Classification Advise
Greetings to all community members!
I am new at using the very interesting RM and I am working on a classification problem. For an experienced user these might be easy questions and that is why I would like your advice.
I have a data set of 13000 rows. I am trying to predict if a bank is going to sell their product through cellphone or telephone (label = Yes/No) having some data about their clients (age, job, personal loan, house loan, balance etc). I have tried to use Decision Trees, ANN and SVM. But in my question I am only going to ask about Decision Trees.
My data’s types are binominal, polynominal and integers. For some of those attributes there are a lot if missing values which were already filled with “unknown” values in the data that I have. And one of them for example “pdays” -> number of days that passed by, after a client was last contacted from a previous campaign (-1 means client was not previously contacted) it is filled with -1 values when someone was not previously contacted.

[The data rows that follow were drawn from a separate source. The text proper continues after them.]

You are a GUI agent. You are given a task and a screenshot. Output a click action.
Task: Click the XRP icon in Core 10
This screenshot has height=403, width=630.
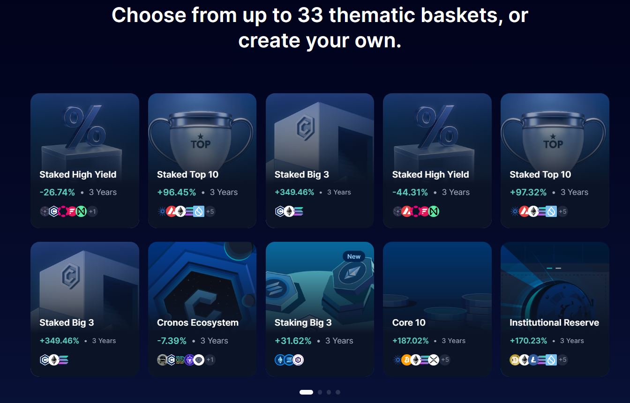434,360
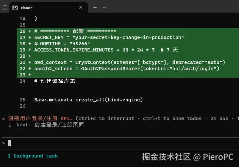Click the Base.metadata.create_all line
This screenshot has width=239, height=167.
click(88, 100)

What I did first is to run my algorithms without any preprocess to have my first results to use them as baseline (using Cross Validation).
After that and having seen that my data is unbalanced (12% Yes and 88% No), I did both upsampling and downsampling methods to see which one gives the best results. And then I did optimization of the parameters to see some first results. Using upsampling in my case would give the best results.
But I was thinking that I should do some preprocessing as well. What I was thinking of doing are the followings:
1)Missing Values:
There are some attributes that have many unknown values (80%) and others that have just few unknown values (4%). I believe I can’t just take them out, at least not the one with 80%, because I may loose information. But I don’t know if replacing them with the most frequent value or average would be a good solution especially for polynominal attributes. I don’t also know what to do with the value that is -1 (80%) because I think it is not good for my algorithms to keep it. What approach should I think of?
2)Outliers:
I think that I should also check about outliers, because I have for example attribute “balance” [-8000 to 100000] while only one person has balance 100000 and the average is 1350. As I mentioned before I have polynominal and integer types. Should I check for outliers only for integers or also for all the attributes? And what about -1? Doesn’t it influence my results?
3)Normalization:
Because I have data with different ranges I was thinking of normalizing the integers. I have watched tutorials of RM and it was suggested to do normalization in the cross validation in the training set. I did it in the training set in the cross validation where I had balanced my data but I got worse results.
4) Feature Selection:
I used Optimize Selection and I chose backward selection. The attributes that have weight 0 should be taken out. So I took them out and rerun the performance of the decision trees. The accuracy got slightly better, precision improved by 8% but the f measure and recall fell about 20%. Is this normal?
5)Correlation:
I also tried to see if there is any correlation between the attributes. So attribute “duration” has weight 1 but in the correlation matrix I don’t understand with which other attribute is duration correlated because its column has only small values (<0.08). I have the weights only for integer types (total 7). I then tried to do it including all the other attributes by converting Nominal to Binominal but the correlation Matrix was very complicated (48x48)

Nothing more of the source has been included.